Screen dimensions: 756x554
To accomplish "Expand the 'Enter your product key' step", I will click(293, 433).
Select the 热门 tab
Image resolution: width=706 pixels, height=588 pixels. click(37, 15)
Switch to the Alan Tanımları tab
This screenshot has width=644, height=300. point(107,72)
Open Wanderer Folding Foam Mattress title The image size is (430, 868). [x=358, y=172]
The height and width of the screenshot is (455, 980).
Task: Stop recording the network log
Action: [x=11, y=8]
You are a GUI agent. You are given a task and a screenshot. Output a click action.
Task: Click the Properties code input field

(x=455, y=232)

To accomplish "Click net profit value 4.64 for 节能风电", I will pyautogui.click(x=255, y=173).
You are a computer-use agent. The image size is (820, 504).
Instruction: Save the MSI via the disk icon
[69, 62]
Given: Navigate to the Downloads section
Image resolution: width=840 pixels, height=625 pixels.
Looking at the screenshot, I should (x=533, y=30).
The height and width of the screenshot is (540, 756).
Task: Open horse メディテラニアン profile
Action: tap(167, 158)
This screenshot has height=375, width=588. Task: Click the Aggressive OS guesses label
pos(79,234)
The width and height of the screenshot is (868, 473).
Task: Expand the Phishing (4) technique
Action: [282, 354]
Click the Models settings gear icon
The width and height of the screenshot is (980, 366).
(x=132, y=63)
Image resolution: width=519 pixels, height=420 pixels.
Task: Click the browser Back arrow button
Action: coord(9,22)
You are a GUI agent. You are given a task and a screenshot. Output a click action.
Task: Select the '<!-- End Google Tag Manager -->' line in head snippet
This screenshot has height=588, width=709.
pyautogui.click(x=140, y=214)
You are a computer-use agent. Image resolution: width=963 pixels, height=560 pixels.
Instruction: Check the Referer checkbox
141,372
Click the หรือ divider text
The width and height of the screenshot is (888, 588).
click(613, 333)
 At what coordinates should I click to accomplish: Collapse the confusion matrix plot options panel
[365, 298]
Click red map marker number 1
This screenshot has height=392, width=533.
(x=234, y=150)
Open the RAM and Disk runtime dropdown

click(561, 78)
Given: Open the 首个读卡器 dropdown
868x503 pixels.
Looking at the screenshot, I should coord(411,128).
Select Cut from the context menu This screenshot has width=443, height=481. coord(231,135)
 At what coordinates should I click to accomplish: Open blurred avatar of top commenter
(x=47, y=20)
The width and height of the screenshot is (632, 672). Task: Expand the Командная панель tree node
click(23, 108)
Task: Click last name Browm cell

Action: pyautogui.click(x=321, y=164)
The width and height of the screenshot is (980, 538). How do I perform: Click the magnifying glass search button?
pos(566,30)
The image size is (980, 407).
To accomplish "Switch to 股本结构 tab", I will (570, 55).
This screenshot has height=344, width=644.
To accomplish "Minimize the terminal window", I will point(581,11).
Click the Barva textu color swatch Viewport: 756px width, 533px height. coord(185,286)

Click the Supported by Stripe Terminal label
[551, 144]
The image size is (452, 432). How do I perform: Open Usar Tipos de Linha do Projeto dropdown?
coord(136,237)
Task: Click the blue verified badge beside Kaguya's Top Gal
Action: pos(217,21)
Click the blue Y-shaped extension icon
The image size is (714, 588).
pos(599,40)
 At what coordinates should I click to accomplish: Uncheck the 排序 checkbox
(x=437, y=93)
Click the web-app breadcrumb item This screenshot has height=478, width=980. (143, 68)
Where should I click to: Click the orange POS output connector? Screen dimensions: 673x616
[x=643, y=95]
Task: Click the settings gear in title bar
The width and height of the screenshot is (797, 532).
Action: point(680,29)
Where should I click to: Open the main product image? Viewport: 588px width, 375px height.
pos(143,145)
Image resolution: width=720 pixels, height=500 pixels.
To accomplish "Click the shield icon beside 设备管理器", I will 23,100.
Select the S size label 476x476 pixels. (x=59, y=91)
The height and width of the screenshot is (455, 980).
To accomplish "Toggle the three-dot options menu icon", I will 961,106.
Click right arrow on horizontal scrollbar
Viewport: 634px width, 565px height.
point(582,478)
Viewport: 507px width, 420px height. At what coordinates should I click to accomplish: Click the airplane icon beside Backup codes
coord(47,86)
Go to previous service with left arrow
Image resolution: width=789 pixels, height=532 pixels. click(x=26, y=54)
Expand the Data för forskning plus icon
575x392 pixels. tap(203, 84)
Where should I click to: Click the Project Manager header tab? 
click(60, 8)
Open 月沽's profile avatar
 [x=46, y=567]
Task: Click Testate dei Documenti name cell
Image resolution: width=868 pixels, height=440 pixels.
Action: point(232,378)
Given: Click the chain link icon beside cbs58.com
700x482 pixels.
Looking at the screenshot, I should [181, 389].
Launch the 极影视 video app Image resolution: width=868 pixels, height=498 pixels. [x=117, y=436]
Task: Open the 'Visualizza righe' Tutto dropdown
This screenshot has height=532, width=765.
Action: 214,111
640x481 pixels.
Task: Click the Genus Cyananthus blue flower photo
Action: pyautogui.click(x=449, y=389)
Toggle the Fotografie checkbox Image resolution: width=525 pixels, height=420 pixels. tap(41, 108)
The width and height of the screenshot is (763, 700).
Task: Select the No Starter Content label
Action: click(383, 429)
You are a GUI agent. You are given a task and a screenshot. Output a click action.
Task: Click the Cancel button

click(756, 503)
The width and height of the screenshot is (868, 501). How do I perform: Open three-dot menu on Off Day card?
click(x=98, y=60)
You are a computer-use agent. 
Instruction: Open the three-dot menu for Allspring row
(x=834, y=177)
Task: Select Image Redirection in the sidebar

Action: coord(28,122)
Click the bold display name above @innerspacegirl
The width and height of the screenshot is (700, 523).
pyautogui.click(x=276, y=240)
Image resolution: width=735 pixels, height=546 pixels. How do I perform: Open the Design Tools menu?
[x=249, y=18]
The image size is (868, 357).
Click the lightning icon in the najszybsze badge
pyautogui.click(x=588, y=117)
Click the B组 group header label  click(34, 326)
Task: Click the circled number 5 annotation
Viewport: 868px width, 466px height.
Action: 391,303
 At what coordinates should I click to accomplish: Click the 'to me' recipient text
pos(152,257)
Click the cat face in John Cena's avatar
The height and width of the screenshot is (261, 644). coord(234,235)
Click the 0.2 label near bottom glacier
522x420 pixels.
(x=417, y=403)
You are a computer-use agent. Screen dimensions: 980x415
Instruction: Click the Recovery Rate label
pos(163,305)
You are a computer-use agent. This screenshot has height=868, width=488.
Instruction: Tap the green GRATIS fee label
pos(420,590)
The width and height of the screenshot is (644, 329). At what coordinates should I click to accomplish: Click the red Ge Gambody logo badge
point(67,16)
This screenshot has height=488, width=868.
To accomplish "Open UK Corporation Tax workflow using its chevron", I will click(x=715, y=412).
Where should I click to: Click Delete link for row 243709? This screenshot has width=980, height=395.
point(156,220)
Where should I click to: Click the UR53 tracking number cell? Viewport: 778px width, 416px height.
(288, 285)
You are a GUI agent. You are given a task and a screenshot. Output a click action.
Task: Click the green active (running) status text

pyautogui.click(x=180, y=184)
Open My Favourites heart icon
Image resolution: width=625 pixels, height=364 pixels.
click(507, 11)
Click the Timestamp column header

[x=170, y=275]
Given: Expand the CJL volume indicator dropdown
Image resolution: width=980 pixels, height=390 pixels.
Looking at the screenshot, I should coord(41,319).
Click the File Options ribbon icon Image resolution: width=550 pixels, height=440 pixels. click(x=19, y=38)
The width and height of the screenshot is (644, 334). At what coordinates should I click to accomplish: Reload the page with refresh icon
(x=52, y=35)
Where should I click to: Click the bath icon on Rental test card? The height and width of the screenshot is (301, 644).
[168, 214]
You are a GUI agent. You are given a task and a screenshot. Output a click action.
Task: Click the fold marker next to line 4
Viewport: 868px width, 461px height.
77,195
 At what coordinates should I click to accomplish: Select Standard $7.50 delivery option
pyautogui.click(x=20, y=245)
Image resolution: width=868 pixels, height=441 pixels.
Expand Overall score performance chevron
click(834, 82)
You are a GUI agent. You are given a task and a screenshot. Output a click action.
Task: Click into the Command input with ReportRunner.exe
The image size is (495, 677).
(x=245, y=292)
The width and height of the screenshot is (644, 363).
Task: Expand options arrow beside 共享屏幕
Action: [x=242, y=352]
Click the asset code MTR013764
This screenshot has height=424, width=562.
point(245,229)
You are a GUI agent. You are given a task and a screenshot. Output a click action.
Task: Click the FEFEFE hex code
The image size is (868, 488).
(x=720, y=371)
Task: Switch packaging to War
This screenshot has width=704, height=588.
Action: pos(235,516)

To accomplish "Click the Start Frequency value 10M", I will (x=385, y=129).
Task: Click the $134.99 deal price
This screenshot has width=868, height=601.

━━━

What is expected — Copy each line of the records containing the string "value".

Expected answer —
To accomplish "Click net profit value 4.64 for 节能风电", I will pyautogui.click(x=255, y=173).
To accomplish "Click the Start Frequency value 10M", I will (x=385, y=129).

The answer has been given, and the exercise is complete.